**Requirement:**
Please echo the material from the line with "Select the NVIDIA RTX 2000 Ada configuration" up to and including the line with "pyautogui.click(x=21, y=363)", leaving out the pictures.
---+---
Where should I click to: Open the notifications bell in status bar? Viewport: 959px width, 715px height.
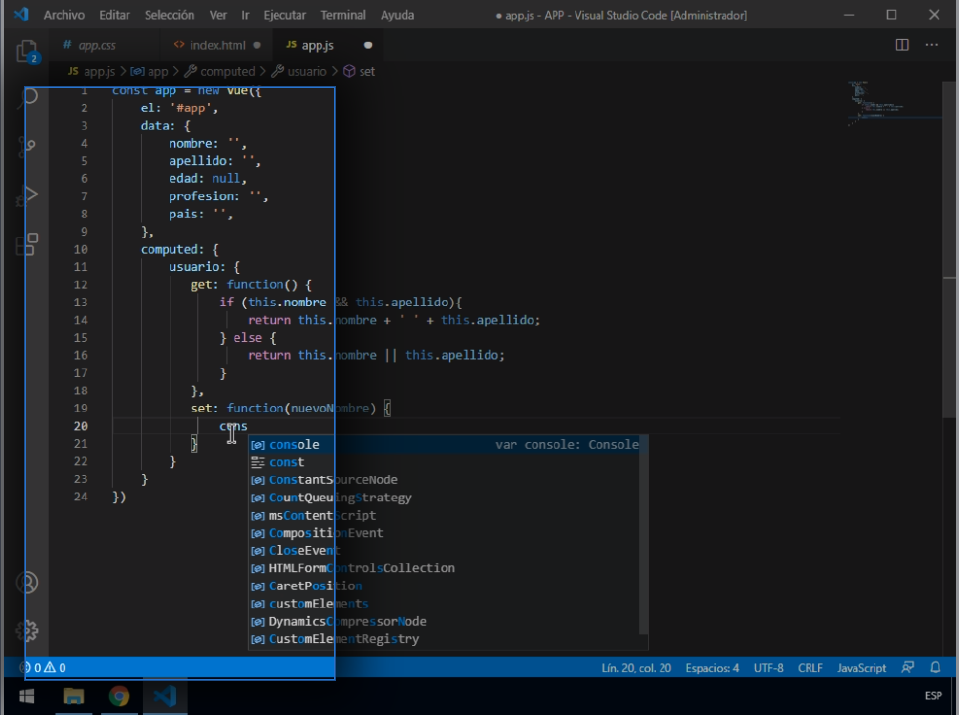[935, 668]
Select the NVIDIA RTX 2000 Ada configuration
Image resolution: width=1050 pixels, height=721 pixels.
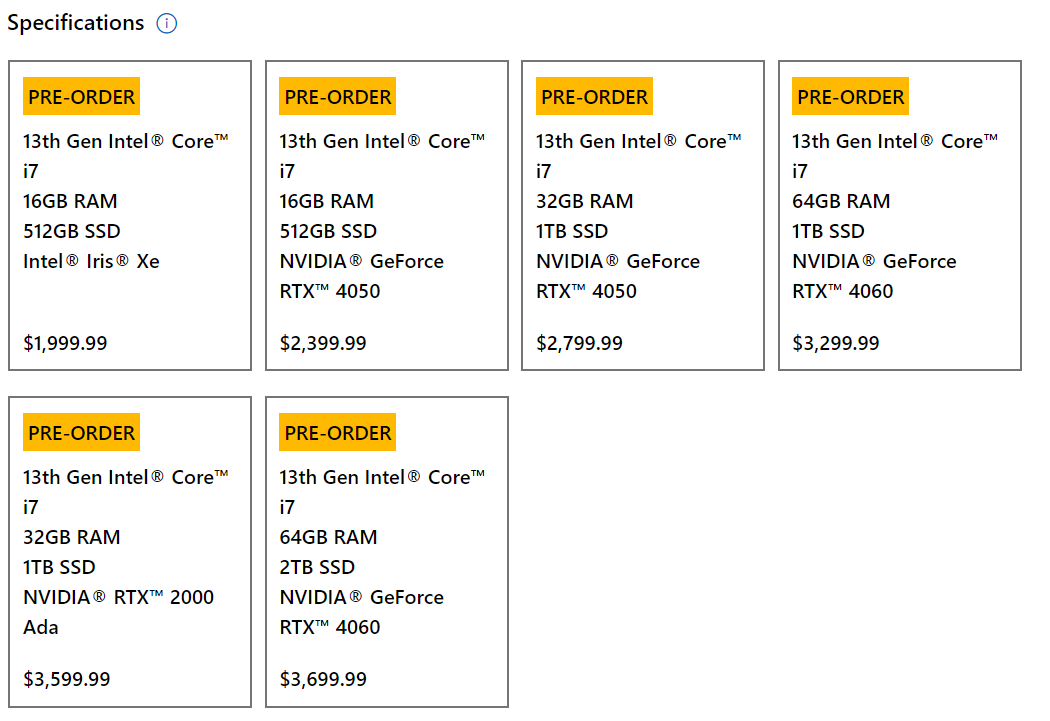tap(130, 551)
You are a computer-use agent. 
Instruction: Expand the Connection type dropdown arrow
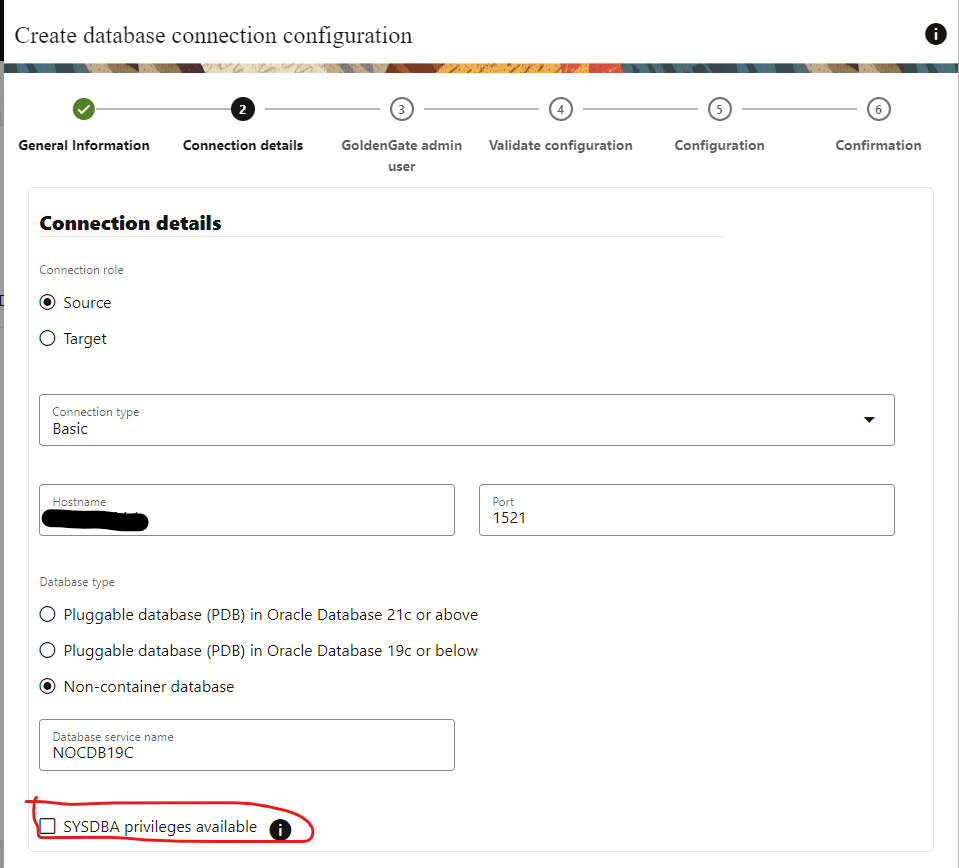868,420
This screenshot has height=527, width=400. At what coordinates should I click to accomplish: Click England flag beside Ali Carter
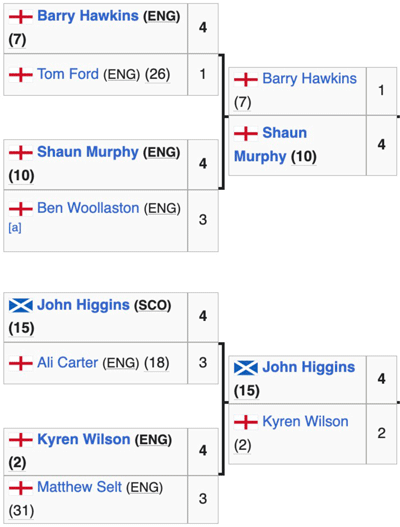pyautogui.click(x=21, y=363)
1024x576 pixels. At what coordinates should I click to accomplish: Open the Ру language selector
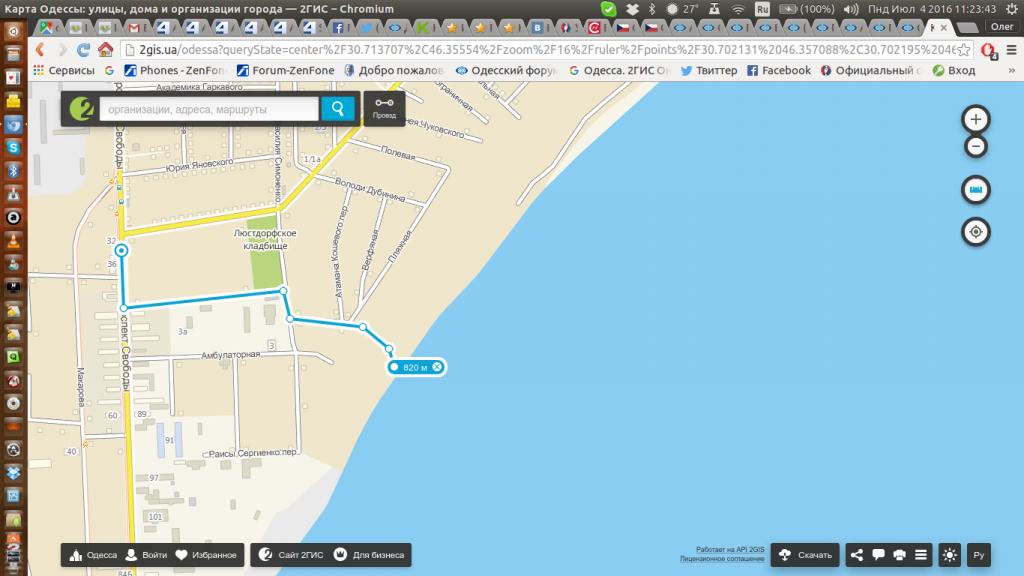point(980,555)
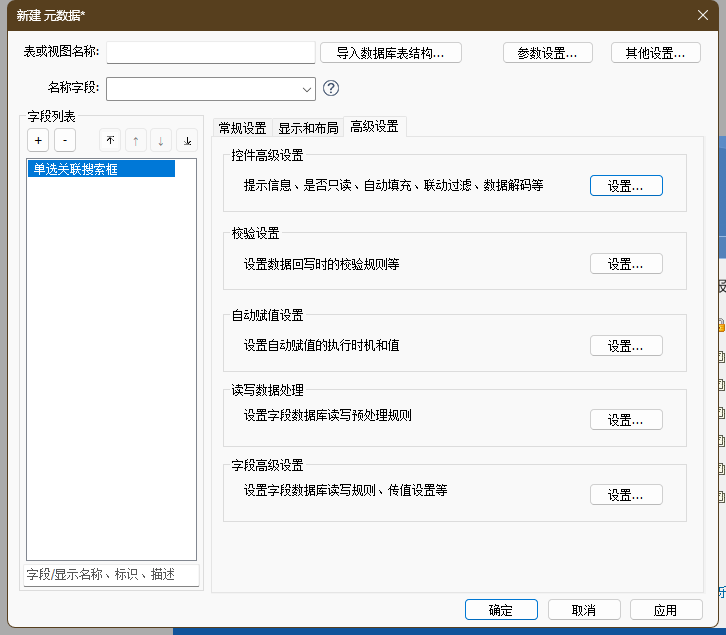Move the selected field up one
This screenshot has width=726, height=635.
pos(135,141)
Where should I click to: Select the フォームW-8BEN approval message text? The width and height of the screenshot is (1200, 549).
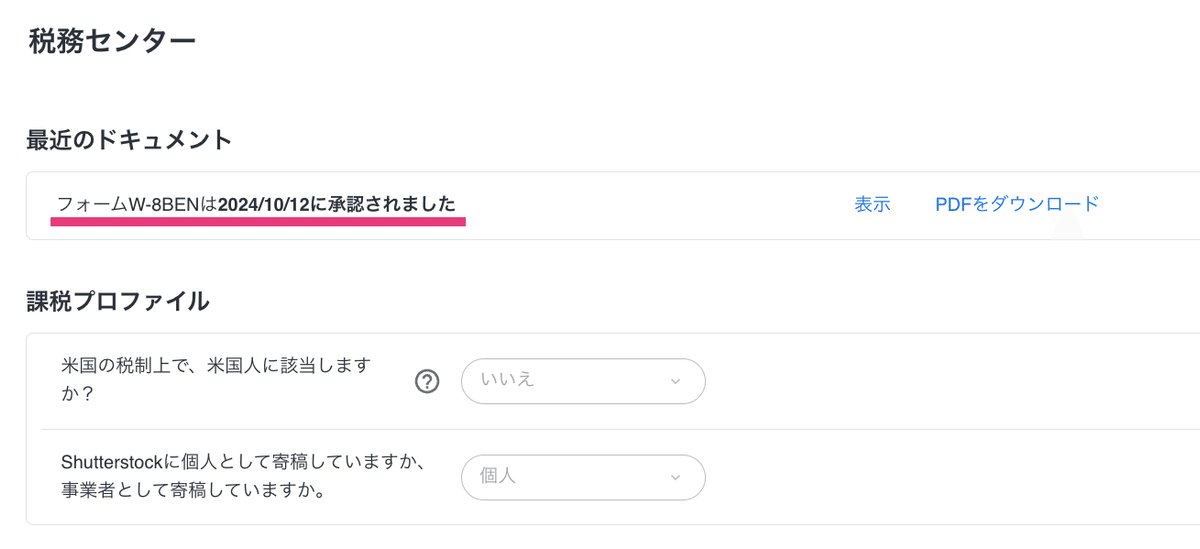[x=256, y=204]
---+---
**Solution to the problem:**
Select the NVIDIA RTX 2000 Ada configuration
Image resolution: width=1050 pixels, height=721 pixels.
tap(130, 551)
You are a computer-use agent. 
Instruction: Expand the Connection type dropdown arrow
868,420
This screenshot has height=527, width=400. At what coordinates should I click to accomplish: Click England flag beside Ali Carter
pyautogui.click(x=21, y=363)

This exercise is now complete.